**Assignment:** Each line below from the line with "Jump to Using Local vs. Cloud LLMs" to the line with "Click the case count number field" must be copied exactly, including those two, and no picture may appear in the copy.

**Recorded data:**
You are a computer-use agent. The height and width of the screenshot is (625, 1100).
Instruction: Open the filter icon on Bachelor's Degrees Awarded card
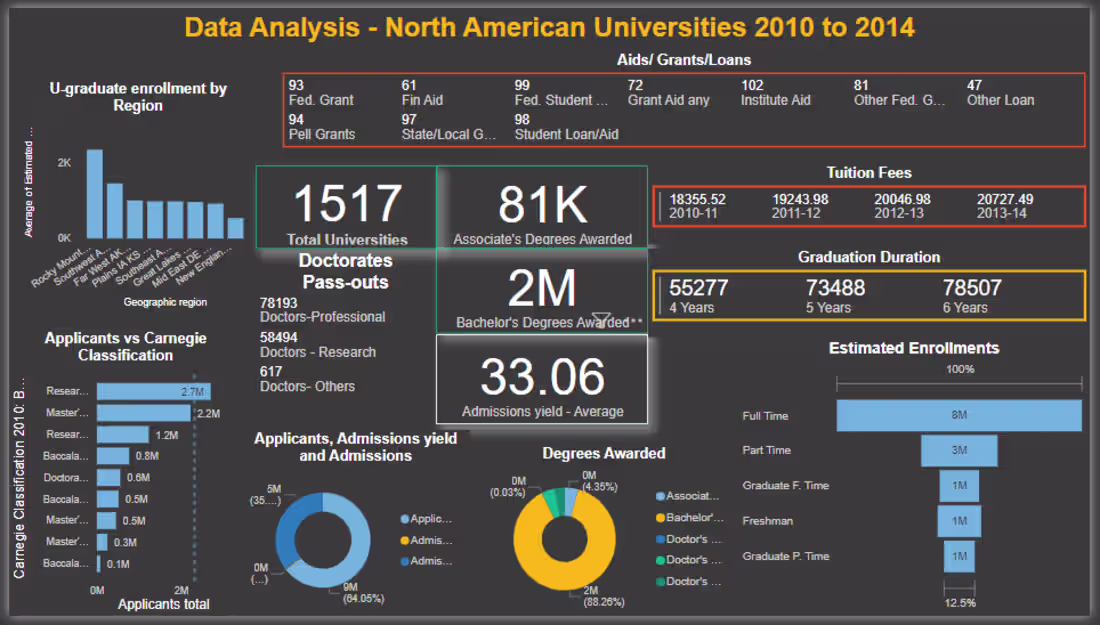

...

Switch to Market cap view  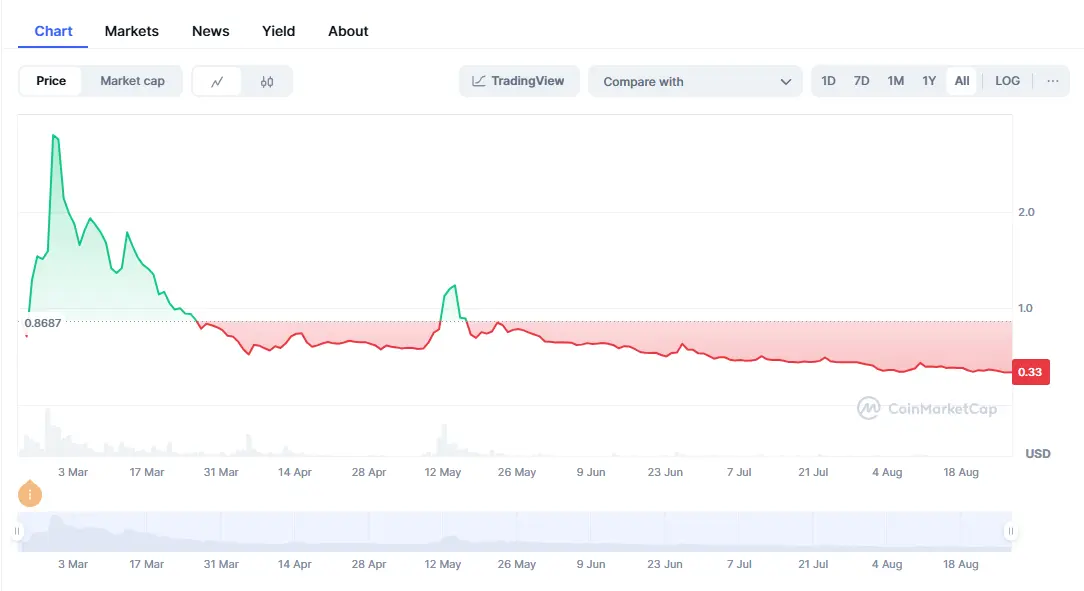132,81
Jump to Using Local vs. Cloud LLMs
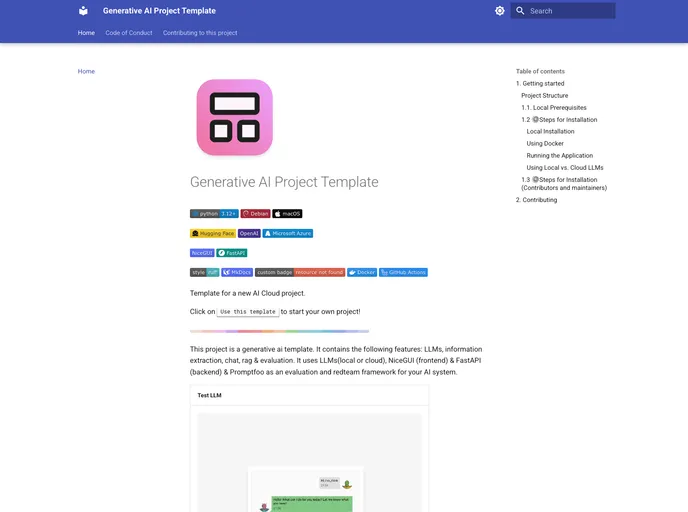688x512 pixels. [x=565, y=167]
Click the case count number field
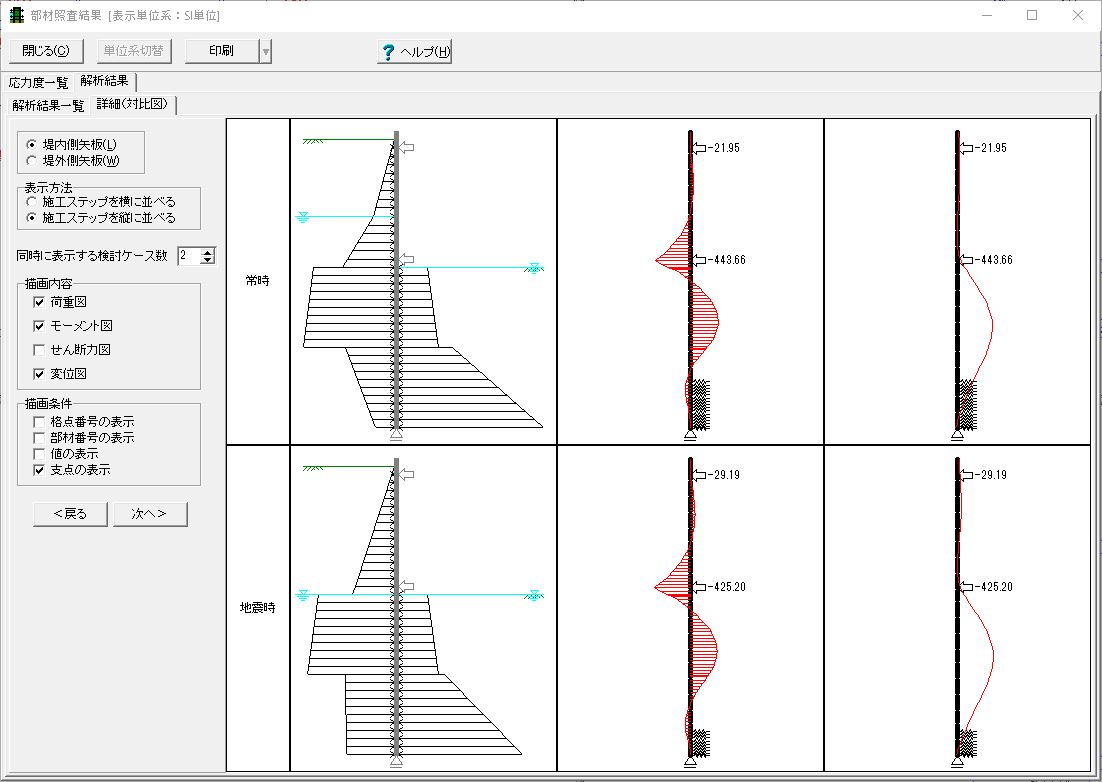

* * *

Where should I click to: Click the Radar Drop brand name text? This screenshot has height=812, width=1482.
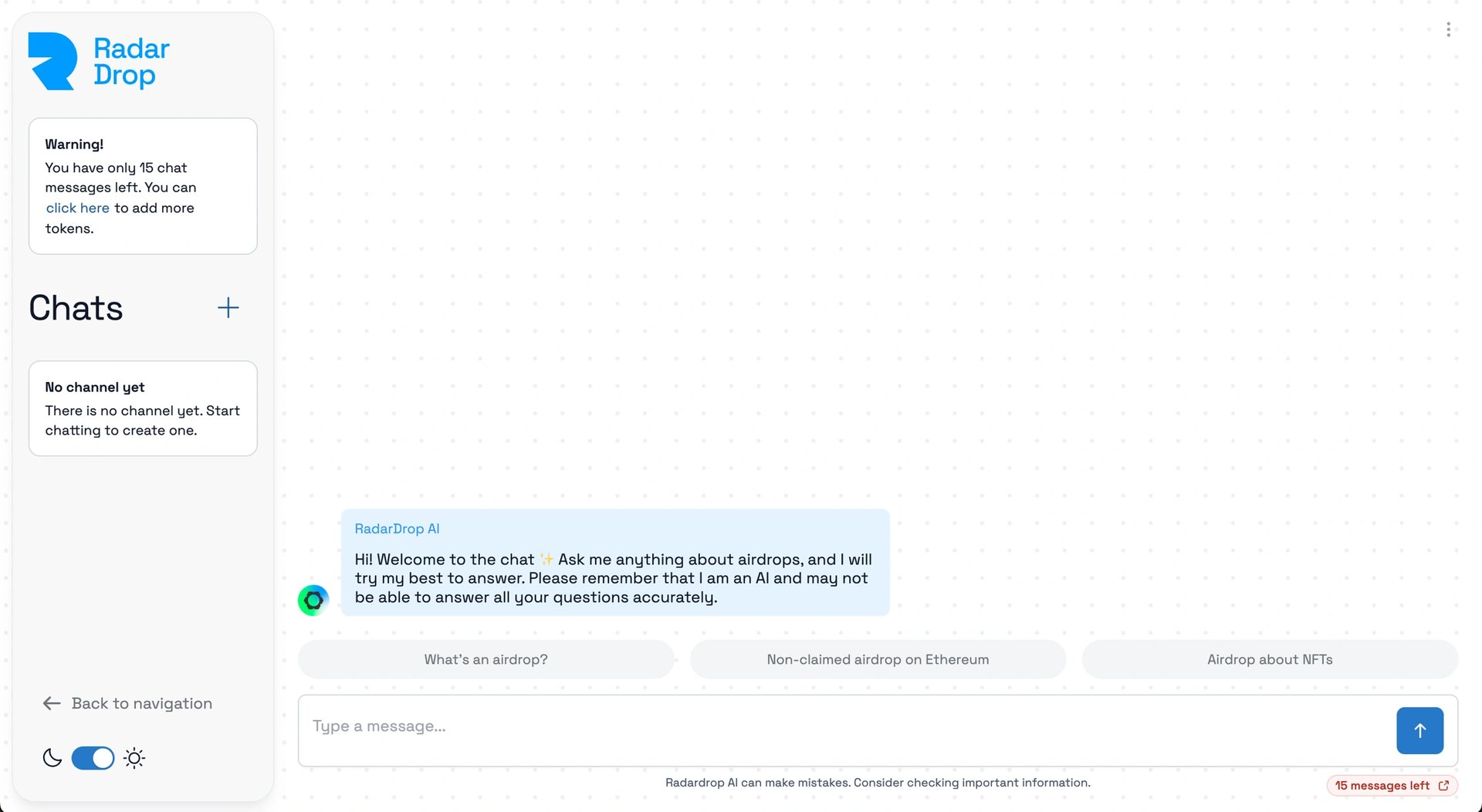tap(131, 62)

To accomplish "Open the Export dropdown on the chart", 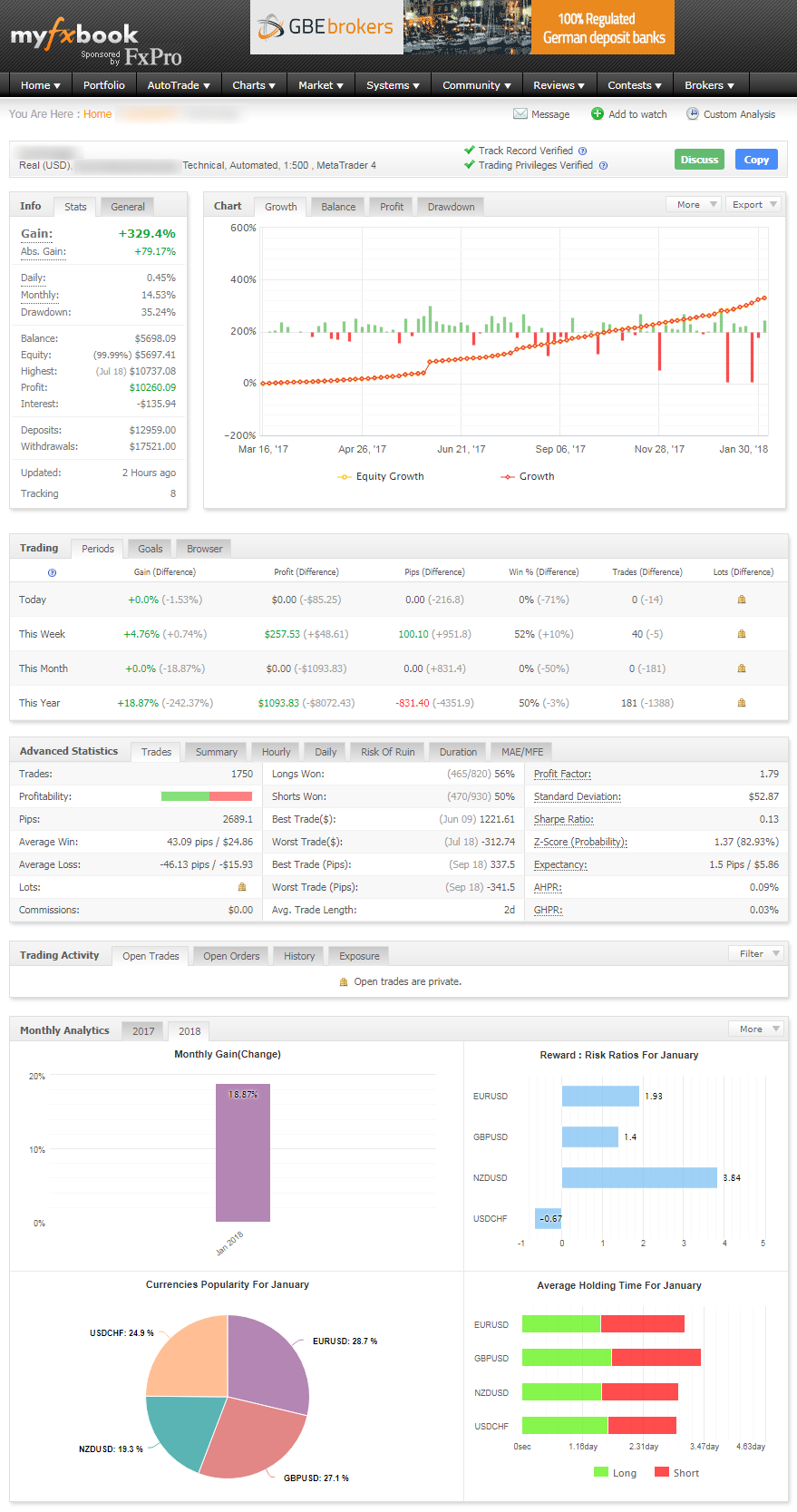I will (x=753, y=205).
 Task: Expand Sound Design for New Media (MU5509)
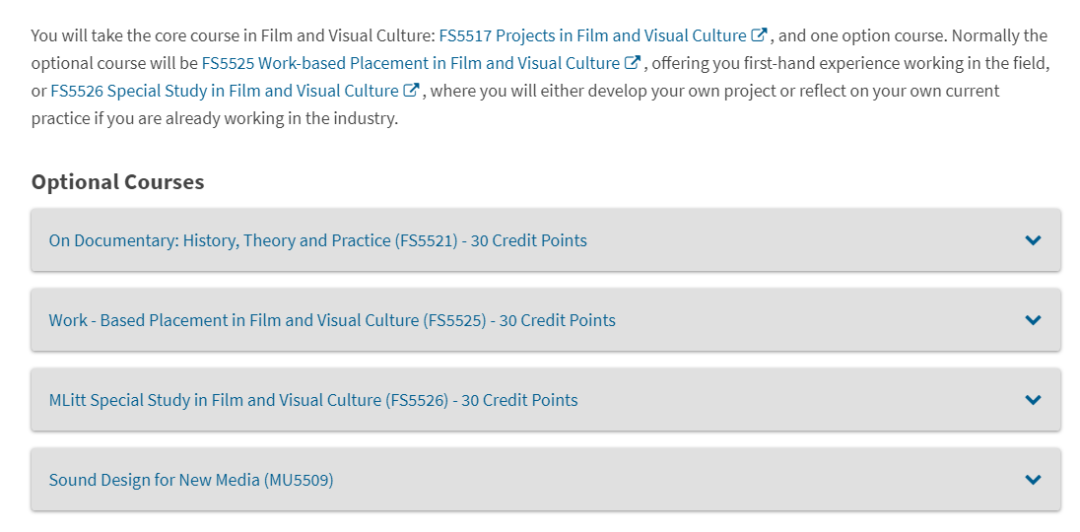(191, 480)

**Exercise response:**
Jump to Using Local vs. Cloud LLMs
688x512 pixels. [x=565, y=167]
Click the case count number field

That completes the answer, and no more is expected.